[Saved data entries]
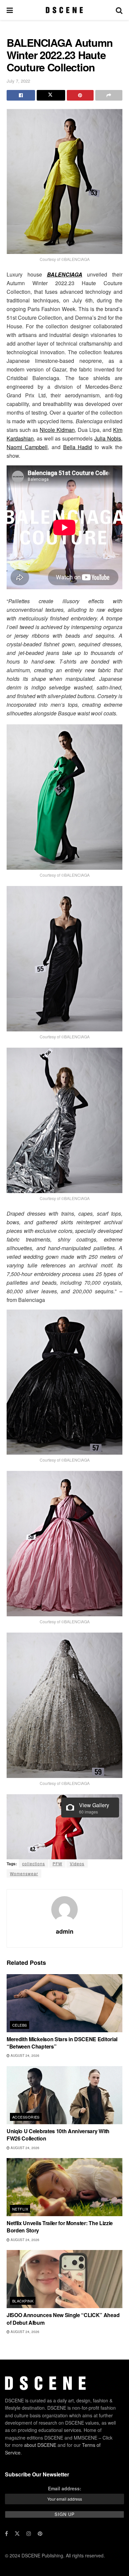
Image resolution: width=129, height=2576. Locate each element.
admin (64, 1931)
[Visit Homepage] (64, 10)
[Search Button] (119, 10)
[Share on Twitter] (51, 95)
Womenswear (24, 1873)
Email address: (64, 2488)
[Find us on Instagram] (28, 2533)
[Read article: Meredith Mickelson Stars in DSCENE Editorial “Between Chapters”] (64, 2003)
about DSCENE (40, 2445)
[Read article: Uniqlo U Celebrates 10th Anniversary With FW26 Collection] (64, 2095)
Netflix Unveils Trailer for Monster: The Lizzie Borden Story (60, 2226)
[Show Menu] (10, 10)
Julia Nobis (107, 438)
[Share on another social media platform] (108, 95)
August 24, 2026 (24, 2055)
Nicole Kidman (57, 430)
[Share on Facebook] (21, 95)
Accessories (26, 2117)
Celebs (19, 2025)
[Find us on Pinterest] (40, 2533)
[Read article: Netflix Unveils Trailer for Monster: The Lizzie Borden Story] (64, 2187)
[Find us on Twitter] (17, 2533)
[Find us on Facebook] (6, 2533)
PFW (57, 1863)
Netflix (20, 2209)
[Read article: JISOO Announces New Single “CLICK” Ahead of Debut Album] (64, 2279)
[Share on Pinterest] (80, 95)
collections (33, 1863)
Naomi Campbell (27, 447)
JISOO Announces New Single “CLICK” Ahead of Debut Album (63, 2318)
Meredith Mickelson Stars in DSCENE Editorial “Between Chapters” (62, 2042)
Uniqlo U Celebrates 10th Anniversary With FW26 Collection (58, 2134)
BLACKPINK (22, 2300)
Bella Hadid (77, 447)
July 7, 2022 (18, 81)
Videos (77, 1863)
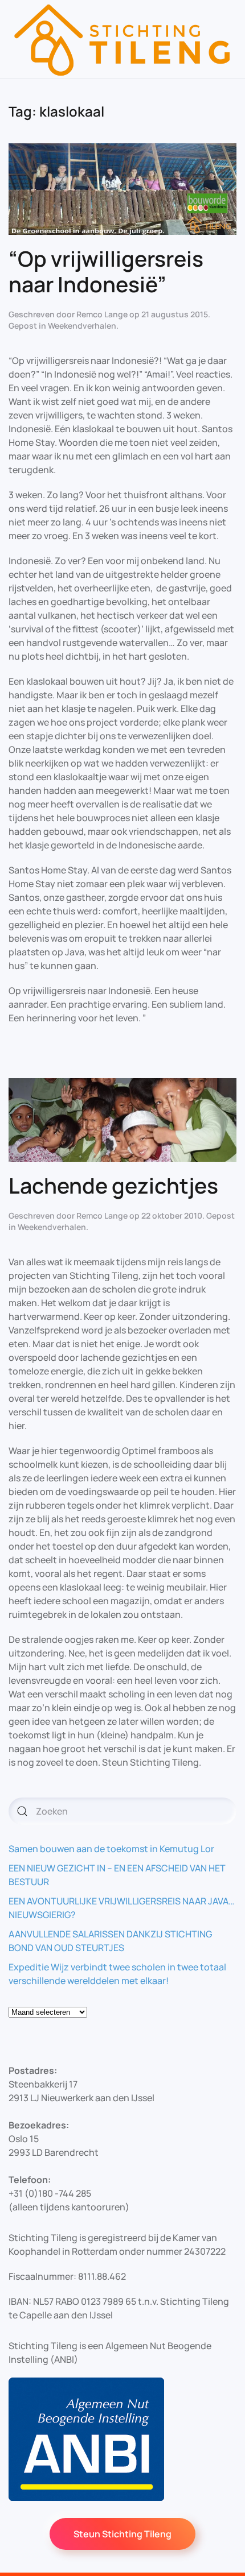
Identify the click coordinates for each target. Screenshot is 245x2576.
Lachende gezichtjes (113, 1185)
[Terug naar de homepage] (122, 39)
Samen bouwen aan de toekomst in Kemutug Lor (111, 1848)
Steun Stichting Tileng (123, 2534)
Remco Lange (102, 314)
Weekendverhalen (82, 325)
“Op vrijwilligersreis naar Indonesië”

* [Task directions] Restate each record from above word for word, excluding any picture it holds.

* [Result for this exercise]
Image resolution: width=129, height=2576. Locate each element.
admin (64, 1931)
[Visit Homepage] (64, 10)
[Search Button] (119, 10)
[Share on Twitter] (51, 95)
Womenswear (24, 1873)
Email address: (64, 2488)
[Find us on Instagram] (28, 2533)
[Read article: Meredith Mickelson Stars in DSCENE Editorial “Between Chapters”] (64, 2003)
about DSCENE (40, 2445)
[Read article: Uniqlo U Celebrates 10th Anniversary With FW26 Collection] (64, 2095)
Netflix Unveils Trailer for Monster: The Lizzie Borden Story (60, 2226)
[Show Menu] (10, 10)
Julia Nobis (107, 438)
[Share on another social media platform] (108, 95)
August 24, 2026 (24, 2055)
Nicole Kidman (57, 430)
[Share on Facebook] (21, 95)
Accessories (26, 2117)
Celebs (19, 2025)
[Find us on Pinterest] (40, 2533)
[Read article: Netflix Unveils Trailer for Monster: The Lizzie Borden Story] (64, 2187)
[Find us on Twitter] (17, 2533)
[Find us on Facebook] (6, 2533)
PFW (57, 1863)
Netflix (20, 2209)
[Read article: JISOO Announces New Single “CLICK” Ahead of Debut Album] (64, 2279)
[Share on Pinterest] (80, 95)
collections (33, 1863)
Naomi Campbell (27, 447)
JISOO Announces New Single “CLICK” Ahead of Debut Album (63, 2318)
Meredith Mickelson Stars in DSCENE Editorial “Between Chapters” (62, 2042)
Uniqlo U Celebrates 10th Anniversary With FW26 Collection (58, 2134)
BLACKPINK (22, 2300)
Bella Hadid (77, 447)
July 7, 2022 (18, 81)
Videos (77, 1863)
Identify the click coordinates for each target. Screenshot is 245x2576.
Lachende gezichtjes (113, 1185)
[Terug naar de homepage] (122, 39)
Samen bouwen aan de toekomst in Kemutug Lor (111, 1848)
Steun Stichting Tileng (123, 2534)
Remco Lange (102, 314)
Weekendverhalen (82, 325)
“Op vrijwilligersreis naar Indonesië”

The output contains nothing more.